__Data section__:
————
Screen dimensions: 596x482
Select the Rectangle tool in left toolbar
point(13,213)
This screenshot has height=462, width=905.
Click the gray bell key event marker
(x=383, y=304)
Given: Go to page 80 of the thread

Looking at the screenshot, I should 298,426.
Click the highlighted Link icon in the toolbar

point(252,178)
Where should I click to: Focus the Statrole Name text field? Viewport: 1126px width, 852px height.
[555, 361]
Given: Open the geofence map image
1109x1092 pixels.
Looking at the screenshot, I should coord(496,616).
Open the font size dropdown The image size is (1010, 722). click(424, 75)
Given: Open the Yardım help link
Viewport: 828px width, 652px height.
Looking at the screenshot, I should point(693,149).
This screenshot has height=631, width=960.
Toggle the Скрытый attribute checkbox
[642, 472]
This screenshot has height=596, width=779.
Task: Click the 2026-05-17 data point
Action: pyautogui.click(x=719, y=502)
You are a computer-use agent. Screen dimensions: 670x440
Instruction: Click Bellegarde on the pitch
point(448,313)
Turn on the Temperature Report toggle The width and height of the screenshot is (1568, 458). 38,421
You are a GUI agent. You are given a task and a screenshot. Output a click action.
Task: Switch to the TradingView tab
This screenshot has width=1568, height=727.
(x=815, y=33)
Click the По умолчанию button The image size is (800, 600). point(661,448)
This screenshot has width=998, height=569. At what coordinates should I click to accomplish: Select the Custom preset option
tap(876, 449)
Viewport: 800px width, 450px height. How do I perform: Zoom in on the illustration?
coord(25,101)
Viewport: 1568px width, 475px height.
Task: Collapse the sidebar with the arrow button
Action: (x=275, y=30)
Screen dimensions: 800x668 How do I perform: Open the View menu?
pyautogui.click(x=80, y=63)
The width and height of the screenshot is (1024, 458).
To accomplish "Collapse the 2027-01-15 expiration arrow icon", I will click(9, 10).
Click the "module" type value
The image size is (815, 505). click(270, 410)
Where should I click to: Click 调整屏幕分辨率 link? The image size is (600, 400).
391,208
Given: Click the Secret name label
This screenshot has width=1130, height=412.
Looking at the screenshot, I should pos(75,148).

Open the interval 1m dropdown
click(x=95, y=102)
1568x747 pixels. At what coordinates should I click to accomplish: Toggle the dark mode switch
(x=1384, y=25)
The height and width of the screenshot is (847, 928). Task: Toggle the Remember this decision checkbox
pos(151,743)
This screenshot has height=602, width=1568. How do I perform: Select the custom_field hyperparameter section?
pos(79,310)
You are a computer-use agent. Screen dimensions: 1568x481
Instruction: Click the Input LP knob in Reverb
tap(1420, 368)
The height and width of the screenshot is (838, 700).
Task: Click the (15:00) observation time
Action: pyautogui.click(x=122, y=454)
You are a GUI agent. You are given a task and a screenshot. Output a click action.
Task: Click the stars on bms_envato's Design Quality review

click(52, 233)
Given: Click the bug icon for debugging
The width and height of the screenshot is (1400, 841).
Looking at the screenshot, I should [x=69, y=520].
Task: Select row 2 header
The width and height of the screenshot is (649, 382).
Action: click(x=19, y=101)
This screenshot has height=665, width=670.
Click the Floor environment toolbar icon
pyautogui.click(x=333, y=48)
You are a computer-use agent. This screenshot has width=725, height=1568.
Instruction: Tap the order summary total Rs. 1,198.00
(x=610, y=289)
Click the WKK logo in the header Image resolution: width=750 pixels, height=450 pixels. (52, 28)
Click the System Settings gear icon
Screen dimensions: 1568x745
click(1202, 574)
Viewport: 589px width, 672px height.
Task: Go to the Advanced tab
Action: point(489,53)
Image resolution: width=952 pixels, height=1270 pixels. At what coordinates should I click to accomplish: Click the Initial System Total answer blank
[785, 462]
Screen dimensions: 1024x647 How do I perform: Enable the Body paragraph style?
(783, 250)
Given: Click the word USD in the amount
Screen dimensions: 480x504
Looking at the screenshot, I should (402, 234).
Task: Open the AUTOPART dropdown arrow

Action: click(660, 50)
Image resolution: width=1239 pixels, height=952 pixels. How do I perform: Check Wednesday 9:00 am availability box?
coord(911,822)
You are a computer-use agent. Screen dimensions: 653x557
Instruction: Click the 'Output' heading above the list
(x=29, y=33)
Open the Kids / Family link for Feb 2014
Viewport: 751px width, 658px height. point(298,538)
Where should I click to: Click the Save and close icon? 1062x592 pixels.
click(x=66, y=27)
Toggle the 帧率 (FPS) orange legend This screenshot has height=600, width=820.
————
__Directions for this task__: How many lines of the listing above carry the string "computer"? Report that number with no other text.

__Answer below__: 4